Of course, PERS will collect 28% of the worker’s salary until retirement in, say, 30 years but that would only be $42,000. If the pension entitlement is 75% of $50,000 that’s $37,500 per year which will eat up the nest egg in a year and two months. That’s called an “unfunded liability.” However, PERS plans to invest the pension contributions so the fund’s earnings will cover pension liability for as long as the worker’s post-retirement expected life span.
Problem solved? Well we know the math doesn’t work for Social Security or Medicare because trustees of those funds have announced the dates their resources will be exhausted. And tinkering with either fund is popularly believed to result in immediate political death for the tinkerer (although George W. Bush tried). But I digress.
The math would work for Nevada PERS if the projected investment return is high enough. PERS has assumed an investment return of 8% per annum and actually earned that and more in good times past but suffered a 16% loss in 2009.
The PERS Board are not investment experts; in fact all are members of the PERS system. So they hired consultant Wilshire Associates to evaluate things.

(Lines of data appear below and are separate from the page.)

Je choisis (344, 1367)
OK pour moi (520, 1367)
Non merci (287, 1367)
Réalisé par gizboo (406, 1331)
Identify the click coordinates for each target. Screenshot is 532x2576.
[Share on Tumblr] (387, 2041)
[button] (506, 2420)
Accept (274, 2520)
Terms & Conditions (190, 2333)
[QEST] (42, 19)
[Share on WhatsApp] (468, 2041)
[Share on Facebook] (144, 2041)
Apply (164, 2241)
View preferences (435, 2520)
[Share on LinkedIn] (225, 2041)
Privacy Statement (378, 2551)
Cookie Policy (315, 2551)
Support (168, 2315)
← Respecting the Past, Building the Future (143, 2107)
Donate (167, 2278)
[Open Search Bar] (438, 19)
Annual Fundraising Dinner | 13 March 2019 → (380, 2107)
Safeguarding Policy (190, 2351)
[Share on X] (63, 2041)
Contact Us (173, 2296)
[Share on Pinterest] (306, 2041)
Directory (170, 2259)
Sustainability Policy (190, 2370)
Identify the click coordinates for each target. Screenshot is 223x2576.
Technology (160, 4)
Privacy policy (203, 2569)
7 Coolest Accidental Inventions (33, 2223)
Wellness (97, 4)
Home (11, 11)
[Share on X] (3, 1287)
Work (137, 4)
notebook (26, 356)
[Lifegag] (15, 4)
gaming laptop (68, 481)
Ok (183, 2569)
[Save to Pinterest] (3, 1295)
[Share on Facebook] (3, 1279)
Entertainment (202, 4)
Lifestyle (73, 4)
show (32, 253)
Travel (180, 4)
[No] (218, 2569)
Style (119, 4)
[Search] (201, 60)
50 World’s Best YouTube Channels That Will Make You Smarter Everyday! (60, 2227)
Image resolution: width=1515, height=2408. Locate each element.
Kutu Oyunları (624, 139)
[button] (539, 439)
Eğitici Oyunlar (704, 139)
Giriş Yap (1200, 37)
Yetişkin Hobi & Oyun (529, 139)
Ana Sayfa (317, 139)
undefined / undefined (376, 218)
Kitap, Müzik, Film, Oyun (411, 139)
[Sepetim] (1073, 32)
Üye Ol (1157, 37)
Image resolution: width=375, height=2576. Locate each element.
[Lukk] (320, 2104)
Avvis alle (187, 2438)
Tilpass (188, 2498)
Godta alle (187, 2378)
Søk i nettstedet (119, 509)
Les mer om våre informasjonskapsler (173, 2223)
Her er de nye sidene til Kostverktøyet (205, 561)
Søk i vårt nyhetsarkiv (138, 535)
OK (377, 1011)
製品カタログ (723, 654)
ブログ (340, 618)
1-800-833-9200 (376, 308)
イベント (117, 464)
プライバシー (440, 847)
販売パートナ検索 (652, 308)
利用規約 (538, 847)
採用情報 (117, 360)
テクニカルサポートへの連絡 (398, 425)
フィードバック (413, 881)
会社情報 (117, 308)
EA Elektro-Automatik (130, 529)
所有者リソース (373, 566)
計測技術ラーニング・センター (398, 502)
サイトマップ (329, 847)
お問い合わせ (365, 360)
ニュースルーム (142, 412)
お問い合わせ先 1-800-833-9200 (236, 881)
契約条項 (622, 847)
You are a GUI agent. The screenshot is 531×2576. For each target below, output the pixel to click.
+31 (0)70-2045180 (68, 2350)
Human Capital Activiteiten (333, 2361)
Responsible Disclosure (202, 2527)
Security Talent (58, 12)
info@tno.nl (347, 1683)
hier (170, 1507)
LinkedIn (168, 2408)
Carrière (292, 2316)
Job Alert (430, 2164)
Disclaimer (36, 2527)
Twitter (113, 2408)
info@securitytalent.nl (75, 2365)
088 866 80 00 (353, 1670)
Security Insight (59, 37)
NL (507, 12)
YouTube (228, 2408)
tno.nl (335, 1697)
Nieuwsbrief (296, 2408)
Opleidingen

Wilshire advised that that 8% is a pipe dream in this market and even if the fund earned 5.85% PERS’s unfunded liability would balloon from the present $11.4 billion to over $38 billion in ten years.
If PERS experiences a shortfall they go to Nevada’s agencies and increase contribution requirements. But half of that money comes from taxpayers and the other half from public employees so how’s that going to work
Last legislative session, Randy tried to fix the problem proposing to gradually convert PERS to a defined contribution plan but he was fiercely opposed by public employees’ unions. Now he’ll be a private citizen again.
Well, Randy, the problem’s still here. We hope you can still fit into your “killer’s” uniform so you can bang some heads together.